Matilda of Holstein or Mechthild (1220 or 1225 – 1288 in Kiel) was a Danish queen consort, married to King Abel of Denmark and later to Birger Jarl, Regent of Sweden.

Life 
Matilda was the daughter of Adolf IV, Count of Holstein, and Heilwig of Lippe. On 25 April 1237 she was married to Abel of Denmark in Schleswig. The marriage was arranged to form a tie between Holstein and Sønderjylland. In 1239, Abel became the guardian of her minor brothers.

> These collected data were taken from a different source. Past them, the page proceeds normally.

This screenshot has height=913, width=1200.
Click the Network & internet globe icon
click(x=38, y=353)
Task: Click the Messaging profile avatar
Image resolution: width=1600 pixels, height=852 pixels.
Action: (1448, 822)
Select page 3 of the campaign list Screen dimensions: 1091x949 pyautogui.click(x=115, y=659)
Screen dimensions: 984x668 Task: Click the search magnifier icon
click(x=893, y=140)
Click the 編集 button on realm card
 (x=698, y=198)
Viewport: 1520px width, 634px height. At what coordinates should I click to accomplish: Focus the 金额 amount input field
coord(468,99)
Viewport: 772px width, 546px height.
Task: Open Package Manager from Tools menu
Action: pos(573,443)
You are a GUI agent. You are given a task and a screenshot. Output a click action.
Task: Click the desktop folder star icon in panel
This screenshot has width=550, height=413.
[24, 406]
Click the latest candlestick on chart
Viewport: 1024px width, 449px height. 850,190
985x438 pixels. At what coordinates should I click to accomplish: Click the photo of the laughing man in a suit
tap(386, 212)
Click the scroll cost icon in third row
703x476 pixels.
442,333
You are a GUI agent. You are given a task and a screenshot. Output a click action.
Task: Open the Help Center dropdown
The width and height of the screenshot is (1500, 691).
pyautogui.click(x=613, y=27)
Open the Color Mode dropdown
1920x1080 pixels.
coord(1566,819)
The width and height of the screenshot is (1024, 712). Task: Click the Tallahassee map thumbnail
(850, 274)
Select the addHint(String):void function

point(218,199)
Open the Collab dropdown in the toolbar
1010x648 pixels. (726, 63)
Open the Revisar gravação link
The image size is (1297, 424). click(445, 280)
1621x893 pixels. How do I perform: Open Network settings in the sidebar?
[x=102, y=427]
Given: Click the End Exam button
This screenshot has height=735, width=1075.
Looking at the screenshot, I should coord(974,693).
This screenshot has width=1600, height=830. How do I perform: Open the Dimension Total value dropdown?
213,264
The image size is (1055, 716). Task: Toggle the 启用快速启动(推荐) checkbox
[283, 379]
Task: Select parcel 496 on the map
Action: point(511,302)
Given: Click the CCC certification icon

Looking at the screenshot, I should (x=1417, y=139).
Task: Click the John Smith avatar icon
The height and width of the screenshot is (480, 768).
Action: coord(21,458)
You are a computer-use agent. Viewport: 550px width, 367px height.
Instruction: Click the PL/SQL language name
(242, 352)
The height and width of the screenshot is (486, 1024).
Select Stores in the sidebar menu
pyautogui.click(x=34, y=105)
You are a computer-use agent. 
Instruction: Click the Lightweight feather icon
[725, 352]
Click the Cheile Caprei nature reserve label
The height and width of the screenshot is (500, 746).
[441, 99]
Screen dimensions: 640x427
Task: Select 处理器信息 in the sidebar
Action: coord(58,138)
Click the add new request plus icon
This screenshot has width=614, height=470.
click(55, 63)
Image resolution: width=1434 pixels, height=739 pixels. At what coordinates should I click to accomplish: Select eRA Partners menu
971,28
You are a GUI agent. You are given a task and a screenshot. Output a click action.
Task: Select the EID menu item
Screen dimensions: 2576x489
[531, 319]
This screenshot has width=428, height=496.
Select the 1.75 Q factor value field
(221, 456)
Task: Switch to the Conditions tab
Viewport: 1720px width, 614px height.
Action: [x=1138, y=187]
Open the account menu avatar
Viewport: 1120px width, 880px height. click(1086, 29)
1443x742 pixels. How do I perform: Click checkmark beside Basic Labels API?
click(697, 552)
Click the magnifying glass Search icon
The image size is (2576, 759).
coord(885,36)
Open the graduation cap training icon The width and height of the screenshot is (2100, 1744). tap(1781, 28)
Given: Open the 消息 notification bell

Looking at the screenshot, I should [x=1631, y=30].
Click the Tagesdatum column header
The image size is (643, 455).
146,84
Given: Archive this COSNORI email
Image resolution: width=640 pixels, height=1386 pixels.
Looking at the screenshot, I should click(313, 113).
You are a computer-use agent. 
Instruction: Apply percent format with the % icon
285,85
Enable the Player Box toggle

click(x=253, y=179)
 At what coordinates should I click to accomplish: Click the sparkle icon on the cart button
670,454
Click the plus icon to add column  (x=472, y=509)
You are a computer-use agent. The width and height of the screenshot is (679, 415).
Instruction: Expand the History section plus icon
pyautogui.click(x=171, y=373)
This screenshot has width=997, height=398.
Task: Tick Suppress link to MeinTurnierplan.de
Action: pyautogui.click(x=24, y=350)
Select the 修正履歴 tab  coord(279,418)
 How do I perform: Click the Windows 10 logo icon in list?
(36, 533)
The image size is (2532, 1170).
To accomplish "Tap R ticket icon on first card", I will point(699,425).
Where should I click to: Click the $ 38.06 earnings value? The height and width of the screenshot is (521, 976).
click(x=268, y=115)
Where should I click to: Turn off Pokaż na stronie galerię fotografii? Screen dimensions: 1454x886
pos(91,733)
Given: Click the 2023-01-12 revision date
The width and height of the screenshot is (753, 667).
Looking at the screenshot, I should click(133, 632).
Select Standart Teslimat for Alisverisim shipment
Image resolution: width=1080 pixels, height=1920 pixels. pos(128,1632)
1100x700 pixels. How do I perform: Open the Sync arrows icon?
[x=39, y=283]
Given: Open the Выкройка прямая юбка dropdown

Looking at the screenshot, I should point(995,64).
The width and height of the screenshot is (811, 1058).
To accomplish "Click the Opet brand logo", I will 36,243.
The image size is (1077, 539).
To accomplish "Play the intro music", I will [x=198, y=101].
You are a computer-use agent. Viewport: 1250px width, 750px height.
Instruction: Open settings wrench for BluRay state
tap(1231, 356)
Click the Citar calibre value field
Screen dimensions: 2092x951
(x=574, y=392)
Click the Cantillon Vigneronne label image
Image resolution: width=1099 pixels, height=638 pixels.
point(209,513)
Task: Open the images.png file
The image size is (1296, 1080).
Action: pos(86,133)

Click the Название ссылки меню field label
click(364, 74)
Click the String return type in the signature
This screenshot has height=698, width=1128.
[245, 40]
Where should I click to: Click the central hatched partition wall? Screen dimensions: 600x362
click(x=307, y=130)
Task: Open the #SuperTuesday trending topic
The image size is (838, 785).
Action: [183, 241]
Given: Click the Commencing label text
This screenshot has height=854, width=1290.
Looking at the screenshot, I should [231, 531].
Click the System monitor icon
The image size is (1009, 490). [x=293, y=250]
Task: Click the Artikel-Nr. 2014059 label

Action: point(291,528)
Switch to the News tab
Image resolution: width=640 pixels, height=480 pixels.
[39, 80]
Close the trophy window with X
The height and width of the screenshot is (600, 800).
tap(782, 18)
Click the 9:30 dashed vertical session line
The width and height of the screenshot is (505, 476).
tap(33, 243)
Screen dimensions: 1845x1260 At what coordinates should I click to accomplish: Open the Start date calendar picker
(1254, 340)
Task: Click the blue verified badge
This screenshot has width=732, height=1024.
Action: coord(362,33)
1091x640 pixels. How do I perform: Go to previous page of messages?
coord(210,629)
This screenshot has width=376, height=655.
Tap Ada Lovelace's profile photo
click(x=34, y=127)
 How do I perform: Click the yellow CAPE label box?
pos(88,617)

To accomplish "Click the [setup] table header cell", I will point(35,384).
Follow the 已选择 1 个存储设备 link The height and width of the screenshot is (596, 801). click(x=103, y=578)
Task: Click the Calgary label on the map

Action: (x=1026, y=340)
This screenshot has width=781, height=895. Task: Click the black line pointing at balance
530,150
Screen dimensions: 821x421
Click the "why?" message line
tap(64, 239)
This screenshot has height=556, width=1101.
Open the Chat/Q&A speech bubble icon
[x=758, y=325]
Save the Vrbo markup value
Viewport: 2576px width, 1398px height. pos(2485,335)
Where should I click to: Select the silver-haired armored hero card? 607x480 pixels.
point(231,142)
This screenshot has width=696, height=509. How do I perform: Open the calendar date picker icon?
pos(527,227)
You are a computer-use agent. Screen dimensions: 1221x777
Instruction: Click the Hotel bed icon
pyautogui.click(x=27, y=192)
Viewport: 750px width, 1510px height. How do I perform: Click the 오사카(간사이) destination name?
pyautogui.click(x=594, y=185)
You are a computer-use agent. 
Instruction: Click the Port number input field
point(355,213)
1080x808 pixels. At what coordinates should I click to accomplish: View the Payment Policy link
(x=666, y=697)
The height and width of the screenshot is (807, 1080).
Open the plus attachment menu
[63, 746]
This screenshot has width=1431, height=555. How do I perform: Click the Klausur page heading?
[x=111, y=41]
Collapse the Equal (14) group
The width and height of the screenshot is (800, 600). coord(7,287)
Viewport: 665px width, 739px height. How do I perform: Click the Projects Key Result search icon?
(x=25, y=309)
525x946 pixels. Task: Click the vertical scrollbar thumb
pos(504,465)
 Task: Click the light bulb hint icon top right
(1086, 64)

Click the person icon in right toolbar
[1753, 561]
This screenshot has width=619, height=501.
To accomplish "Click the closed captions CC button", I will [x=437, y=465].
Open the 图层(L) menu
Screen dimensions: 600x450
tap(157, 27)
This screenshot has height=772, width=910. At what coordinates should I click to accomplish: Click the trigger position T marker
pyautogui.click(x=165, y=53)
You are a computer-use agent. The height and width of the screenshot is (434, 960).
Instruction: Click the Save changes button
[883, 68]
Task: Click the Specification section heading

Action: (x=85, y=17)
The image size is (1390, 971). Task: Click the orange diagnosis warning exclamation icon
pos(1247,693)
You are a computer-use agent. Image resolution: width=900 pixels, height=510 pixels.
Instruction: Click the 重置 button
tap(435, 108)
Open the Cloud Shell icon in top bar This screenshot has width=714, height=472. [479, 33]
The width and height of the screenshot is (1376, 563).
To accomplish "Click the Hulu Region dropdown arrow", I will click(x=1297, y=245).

When Abel became king in 1250, she was crowned with him in Roskilde on 1 November. When Abel died in 1252, he was succeeded by his brother rather than her son Valdemar, who was imprisoned at Cologne at the time, and she was forced to leave Denmark and enter a convent.

She managed to get her son Valdemar released from the captivity of the Archbishop of Cologne and fought for the inheritance of her children in the Duchy of Schleswig. In 1253, she secured the Duchy of Sønderjylland for her son Valdemar. 
 
In 1260, her son Valdemar died, and she secured the Duchy for her next son, Erik. The same year, however, she pawned the areas Eider and Schlei in southern Denmark to her brothers.
 
She made a pact with Jacob Erlandsen, archbishop of Lund, and then broke her vows from the convent by marrying the Swedish regent Birger Jarl in 1261. Birger had been one of her late husband Abel's major antagonists who had started up a military vendetta against him which was only stopped by Abel's death. After Birger's death in 1266, Matilda moved to Kiel, yet her own grave is with Birger's in Varnhem, Sweden.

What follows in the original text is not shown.